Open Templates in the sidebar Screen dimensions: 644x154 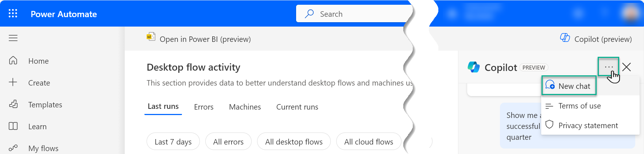point(45,105)
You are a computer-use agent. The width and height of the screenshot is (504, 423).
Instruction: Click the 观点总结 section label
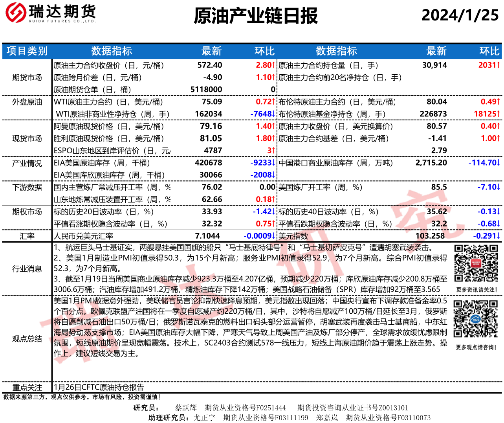(27, 338)
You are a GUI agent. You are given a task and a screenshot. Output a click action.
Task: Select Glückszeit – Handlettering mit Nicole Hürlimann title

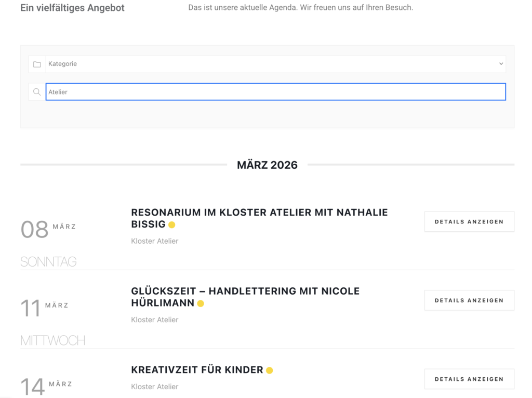coord(245,291)
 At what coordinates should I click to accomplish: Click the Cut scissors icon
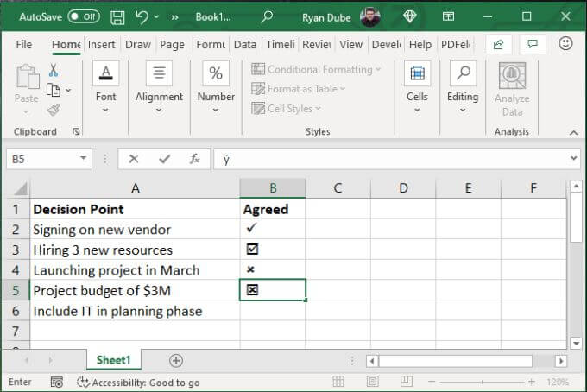click(x=54, y=71)
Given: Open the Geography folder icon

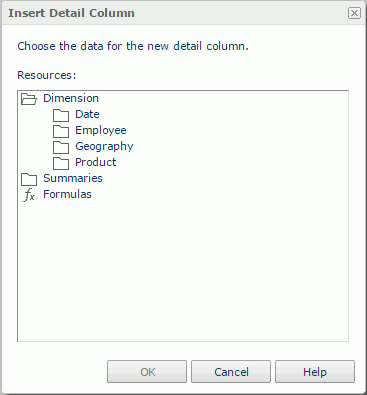Looking at the screenshot, I should click(61, 147).
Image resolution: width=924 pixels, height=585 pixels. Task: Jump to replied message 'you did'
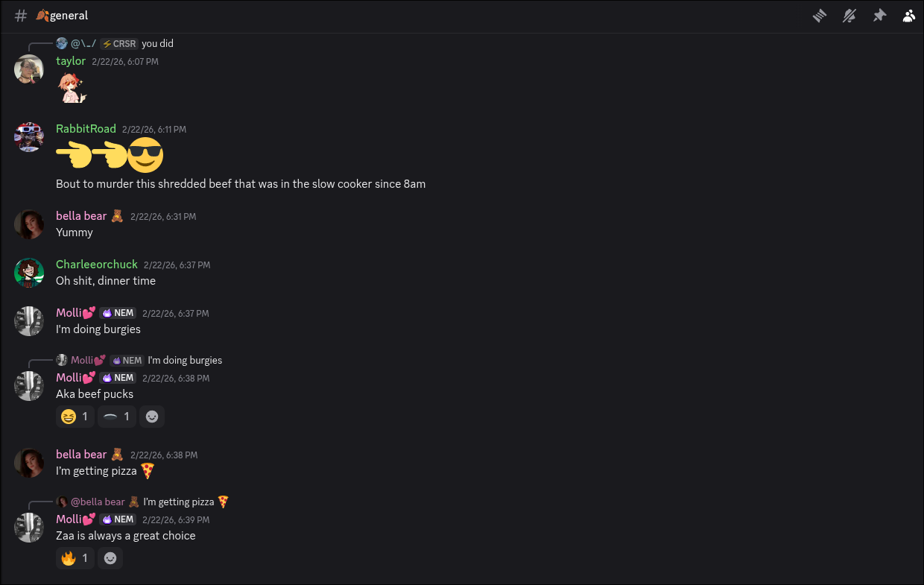(157, 44)
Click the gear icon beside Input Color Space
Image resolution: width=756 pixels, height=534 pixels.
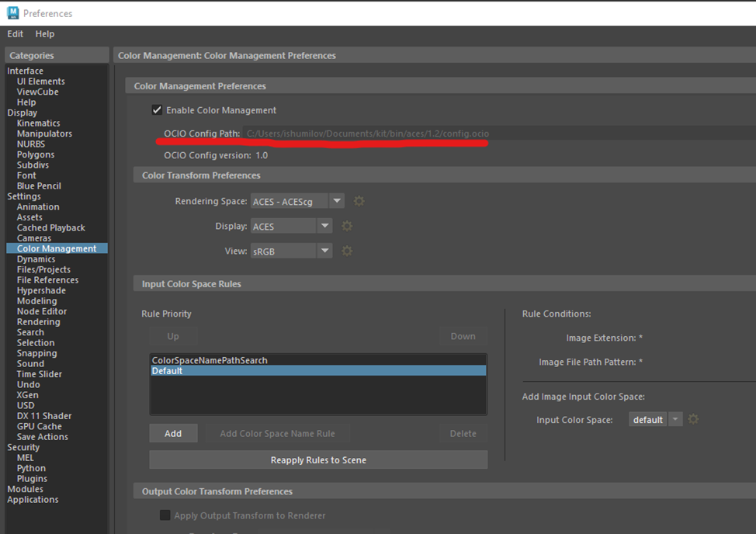pyautogui.click(x=693, y=419)
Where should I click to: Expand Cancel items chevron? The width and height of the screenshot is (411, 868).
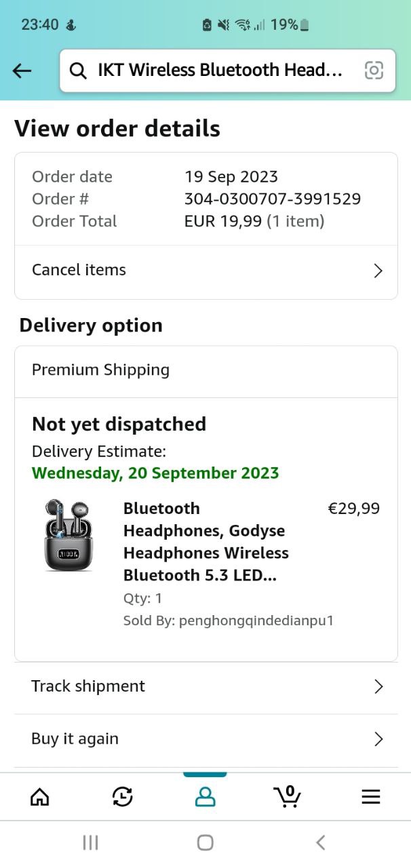click(378, 271)
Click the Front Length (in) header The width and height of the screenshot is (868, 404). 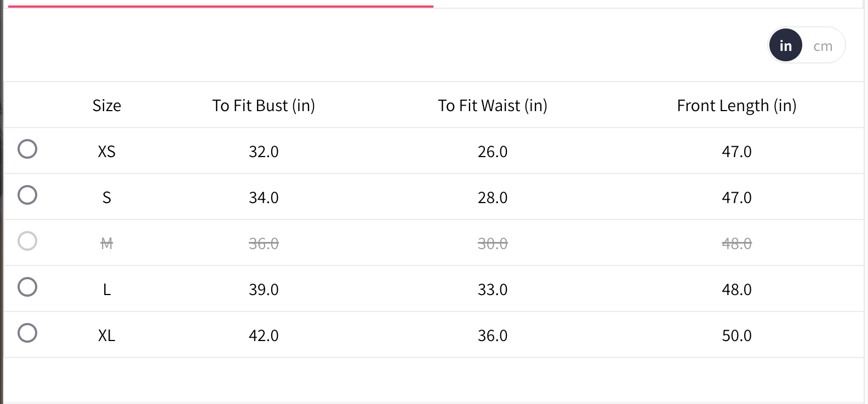pyautogui.click(x=736, y=105)
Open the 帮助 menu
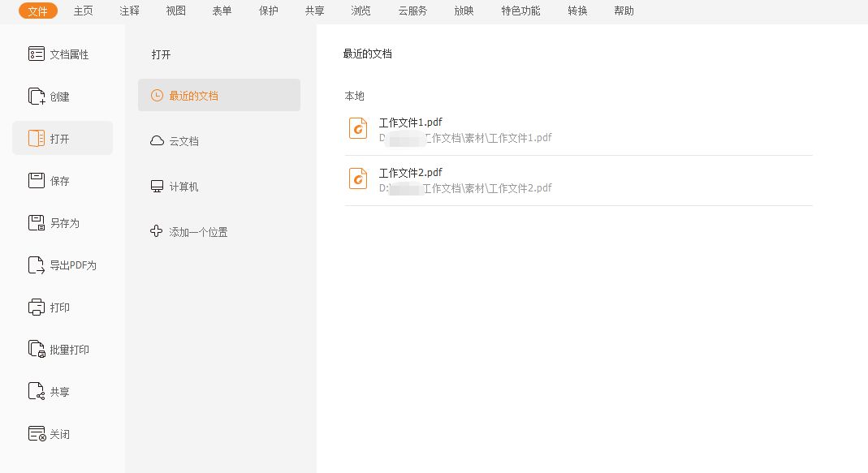Viewport: 868px width, 473px height. (624, 11)
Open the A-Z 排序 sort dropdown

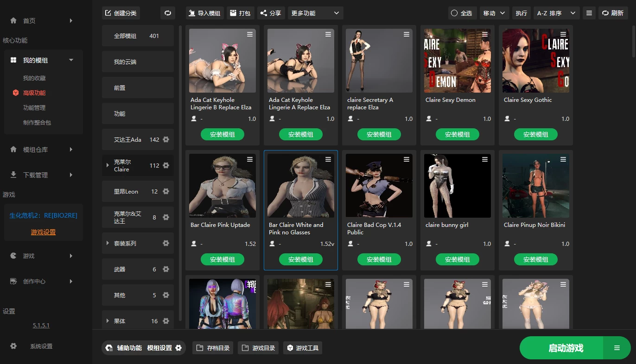tap(556, 13)
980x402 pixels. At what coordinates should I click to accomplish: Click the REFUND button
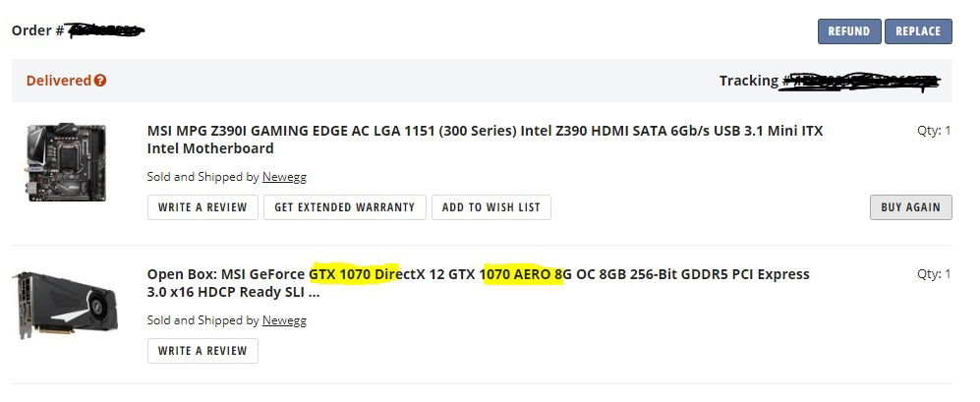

:::::

Find the word "agent" in the records, and report each line that has it.

### EXERCISE SOLUTION
You are a computer-use agent. The width and height of the screenshot is (504, 423).
You are a GUI agent. You are given a task and a screenshot. Output a click action.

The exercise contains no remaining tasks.